Collected data entries
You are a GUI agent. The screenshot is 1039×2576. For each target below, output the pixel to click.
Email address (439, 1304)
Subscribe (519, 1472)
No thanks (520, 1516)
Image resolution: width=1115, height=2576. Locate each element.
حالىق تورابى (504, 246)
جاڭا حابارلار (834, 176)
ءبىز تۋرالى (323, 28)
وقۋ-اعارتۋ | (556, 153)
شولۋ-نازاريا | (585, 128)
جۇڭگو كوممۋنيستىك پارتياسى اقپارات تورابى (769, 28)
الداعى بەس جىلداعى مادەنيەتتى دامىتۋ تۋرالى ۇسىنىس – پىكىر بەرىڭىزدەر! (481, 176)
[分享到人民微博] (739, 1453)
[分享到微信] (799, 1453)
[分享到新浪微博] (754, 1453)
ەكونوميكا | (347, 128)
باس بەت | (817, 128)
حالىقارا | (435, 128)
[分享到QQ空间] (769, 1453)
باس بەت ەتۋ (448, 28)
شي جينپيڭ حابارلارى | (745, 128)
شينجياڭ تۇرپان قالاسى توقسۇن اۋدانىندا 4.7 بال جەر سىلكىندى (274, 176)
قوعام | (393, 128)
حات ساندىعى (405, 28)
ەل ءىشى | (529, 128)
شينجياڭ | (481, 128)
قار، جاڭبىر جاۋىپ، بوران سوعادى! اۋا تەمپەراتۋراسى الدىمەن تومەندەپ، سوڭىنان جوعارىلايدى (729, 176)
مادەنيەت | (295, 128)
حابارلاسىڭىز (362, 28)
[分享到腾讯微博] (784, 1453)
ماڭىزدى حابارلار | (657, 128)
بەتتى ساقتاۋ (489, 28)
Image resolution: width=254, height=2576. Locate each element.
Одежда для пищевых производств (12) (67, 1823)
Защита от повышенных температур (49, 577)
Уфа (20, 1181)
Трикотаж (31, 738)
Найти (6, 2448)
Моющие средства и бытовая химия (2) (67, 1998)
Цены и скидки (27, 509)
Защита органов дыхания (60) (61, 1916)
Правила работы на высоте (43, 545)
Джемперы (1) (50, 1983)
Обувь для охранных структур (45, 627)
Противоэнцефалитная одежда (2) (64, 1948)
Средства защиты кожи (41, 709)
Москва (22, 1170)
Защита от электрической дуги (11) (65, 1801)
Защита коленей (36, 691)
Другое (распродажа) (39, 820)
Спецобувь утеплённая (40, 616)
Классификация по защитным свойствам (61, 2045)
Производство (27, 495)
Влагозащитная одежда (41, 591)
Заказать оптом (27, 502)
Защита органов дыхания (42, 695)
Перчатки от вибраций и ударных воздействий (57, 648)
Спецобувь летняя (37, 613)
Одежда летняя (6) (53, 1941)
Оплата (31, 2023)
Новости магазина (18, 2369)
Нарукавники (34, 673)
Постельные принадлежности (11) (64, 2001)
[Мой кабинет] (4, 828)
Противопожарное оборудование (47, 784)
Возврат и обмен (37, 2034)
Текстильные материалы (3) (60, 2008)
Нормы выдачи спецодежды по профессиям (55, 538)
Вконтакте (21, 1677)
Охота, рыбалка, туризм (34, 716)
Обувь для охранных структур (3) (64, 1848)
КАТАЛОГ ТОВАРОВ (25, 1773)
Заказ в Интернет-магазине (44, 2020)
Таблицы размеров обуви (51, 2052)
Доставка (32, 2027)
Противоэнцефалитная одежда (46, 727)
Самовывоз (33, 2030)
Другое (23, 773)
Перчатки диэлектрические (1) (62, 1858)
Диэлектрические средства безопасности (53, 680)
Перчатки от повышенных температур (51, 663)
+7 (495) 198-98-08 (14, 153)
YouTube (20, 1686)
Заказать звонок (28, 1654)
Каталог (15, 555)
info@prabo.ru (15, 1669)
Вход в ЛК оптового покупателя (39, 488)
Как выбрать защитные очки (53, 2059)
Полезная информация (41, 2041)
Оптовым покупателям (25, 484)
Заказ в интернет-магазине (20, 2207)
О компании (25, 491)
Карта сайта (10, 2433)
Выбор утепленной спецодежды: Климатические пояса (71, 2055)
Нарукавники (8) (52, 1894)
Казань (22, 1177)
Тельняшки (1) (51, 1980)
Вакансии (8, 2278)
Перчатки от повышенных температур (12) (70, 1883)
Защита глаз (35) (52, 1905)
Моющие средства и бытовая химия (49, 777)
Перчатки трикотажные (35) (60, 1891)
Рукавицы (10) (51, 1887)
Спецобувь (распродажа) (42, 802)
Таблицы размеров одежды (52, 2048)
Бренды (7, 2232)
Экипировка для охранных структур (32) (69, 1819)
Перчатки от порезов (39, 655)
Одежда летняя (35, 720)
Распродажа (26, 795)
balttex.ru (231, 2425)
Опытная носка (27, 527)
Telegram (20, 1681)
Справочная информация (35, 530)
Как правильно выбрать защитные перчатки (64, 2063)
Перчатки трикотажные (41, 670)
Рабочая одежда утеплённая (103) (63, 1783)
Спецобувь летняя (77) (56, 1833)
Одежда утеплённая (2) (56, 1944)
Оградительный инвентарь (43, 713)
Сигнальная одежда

**EXERCISE REQUIREMENTS:**
In the records above, which lines hold the string "структур"? Copy each one.

**RESPONSE TO THIS TASK:**
Обувь для охранных структур (45, 627)
Обувь для охранных структур (3) (64, 1848)
Экипировка для охранных структур (32) (69, 1819)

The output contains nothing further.